Karena perpustakaan ini adalah bagian dari cerita animasi fiksi Avatar: The Last Airbender atau Avatar: The Legend of Aang.
Untuk kamu yang belum tau (but, seriously?), cerita Avatar: The Legend of Aang adalah kisah tentang seorang avatar muda yang bernama Aang (dibaca ‘eng’ bukan ‘a-ang’ ya) dalam prosesnya menjadi seorang avatar sejati yaitu dengan menguasai empat elemen yaitu: api, air, tanah dan udara. Dalam perjalanannya mempelajari elemen-elemen tersebut, Aang ditemani oleh keempat temannya yaitu kakak beradik Sokka dan Katara, Toph dan seekor bison terbang (?), Appa.

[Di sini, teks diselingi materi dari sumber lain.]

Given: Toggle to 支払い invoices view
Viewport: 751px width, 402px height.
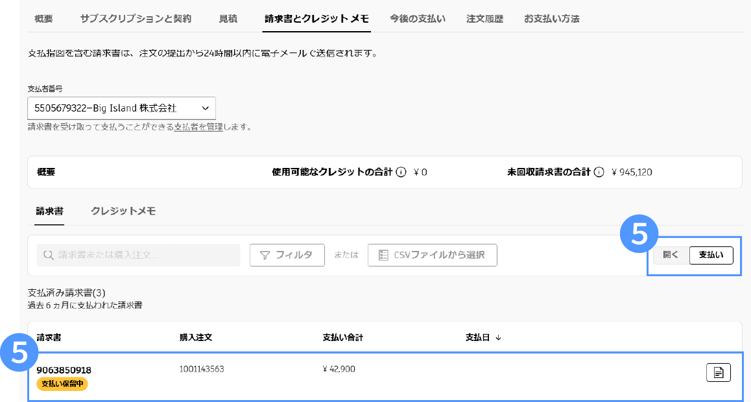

Kondisi saat itu seluruh negara telah dijajah oleh Negara Api dengan jalan kekerasan. Perjalanan Aang dan teman-temannya inilah yang menjadi premis utama dalam cerita Avatar: The Legend of Aang.

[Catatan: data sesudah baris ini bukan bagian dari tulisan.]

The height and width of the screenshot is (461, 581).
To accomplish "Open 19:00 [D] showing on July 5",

terus, Perpustakaan Wan Shi Tong itu apa?
Oke sabar. ini ku ceritain ya:
Perpustakaan Wan Shi Tong muncul pada episode ke 30 dari seri kartun ini. Cerita diawali dengan ketidaksengajaan Aang dkk bertemu dengan seorang antropolog, Profesor Zhang dari Universitas Ba Sing Se dalam cerita tersebut. Sang antropolog menceritakan bahwa terdapat satu perpustakaan yang memiliki koleksi yang sangat besar terletak ditengah gurun pasir yang tandus. Perpustakaan tersebut memiliki pengetahuan yang tak terbatas, karena dijaga oleh salah satu spirit(atau jin gitu deh) ‘pustakawan’ Wan Shi Tong yang menjaga perpustakaan dan dibantu oleh spirit rubah ‘Knowledge Seekers’ yang mengumpulkan informasi dari seluruh dunia.

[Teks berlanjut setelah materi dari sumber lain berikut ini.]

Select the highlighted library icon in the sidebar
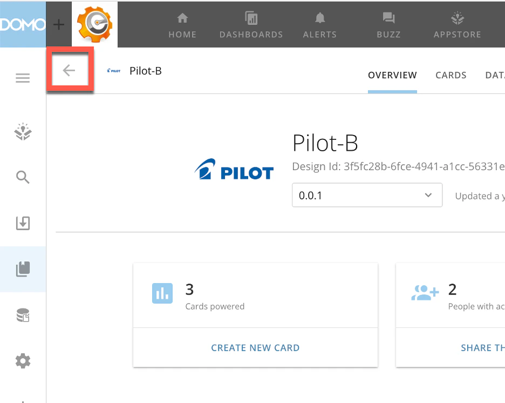 23,269
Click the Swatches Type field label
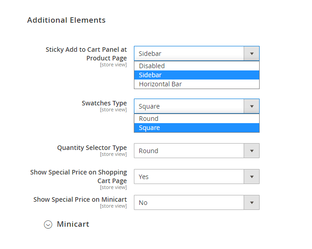This screenshot has width=312, height=249. click(104, 103)
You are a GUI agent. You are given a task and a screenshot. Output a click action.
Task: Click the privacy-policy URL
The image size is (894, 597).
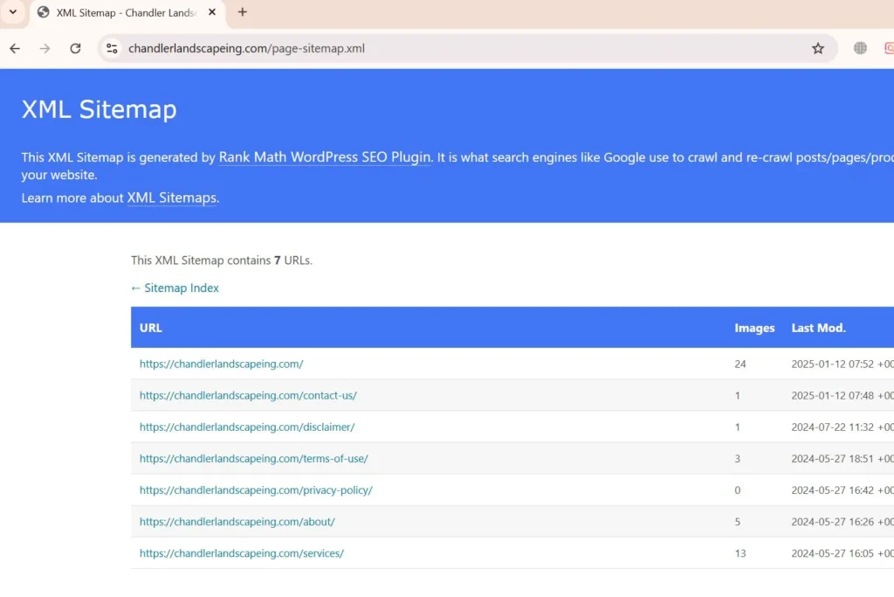click(x=256, y=489)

Aang dkk penasaran terhadap perpustakaan karena hendak mencari segala informasi tentang negara api untuk mengalahkanya. Akhirnya mereka bersama sang antropolog mencari perpustakaan ditengah gurun pasir yang tandus itu dan menemukan perpustakaan terkubur dibawah gurun pasir.
Aang dkk bersama sang antropolog masuk ke perpustakaan dan bertemu dengan spirit ‘pustakawan’ Wan Shi Tong. Awalnya sang spirit sangat skeptis dengan kedatangan mereka dan mengatakan bahwa sebelum ini, ada manusia yang mengunjungi perpustakaan dan mencari pengetahuan akan kelemahan-kelemahan negara lain untuk menguasainya.
Dia adalah Jendral Zhao, seorang jendral tertinggi dari Negara Api yang terkenal sadis namun sangat cerdik dan berpengetahuan luas. Zhao memanfaatkan koleksi yang ada di perpustakaan Wan Shi Tong untuk menguasai dunia dan menjadi bagian dari sejarah dunia (kan ada frasa tuh: ‘sejarah adalah biografi para penguasa’).
Aang dan kawan-kawan berbohong dengan berjanji kepada Wan Shi Tong bahwa mereka hanya ingin berkunjung sembari mencari pengetahuan, hingga akhirnya diizinkan untuk berkunjung ke perpustakaan.
Singkat cerita, ternyata Aang dkk menemukan salah satu manuskrip yang menjelaskan bahwa ada ‘hari tergelap dalam Negara Api’, dan hari tersebut adalah saat gerhana matahari. Namun hal ini ketahuan oleh Wan Shi Tong dan mencoba mengusir mereka karena telah melanggar janji untuk tidak menggunakan pengetahuan untuk kekuasaan. Aang dkk berhasil kabur namun sang antropolog tetap bersedia tinggal di perpustakaan karena cintanya terhadap pengetahuan.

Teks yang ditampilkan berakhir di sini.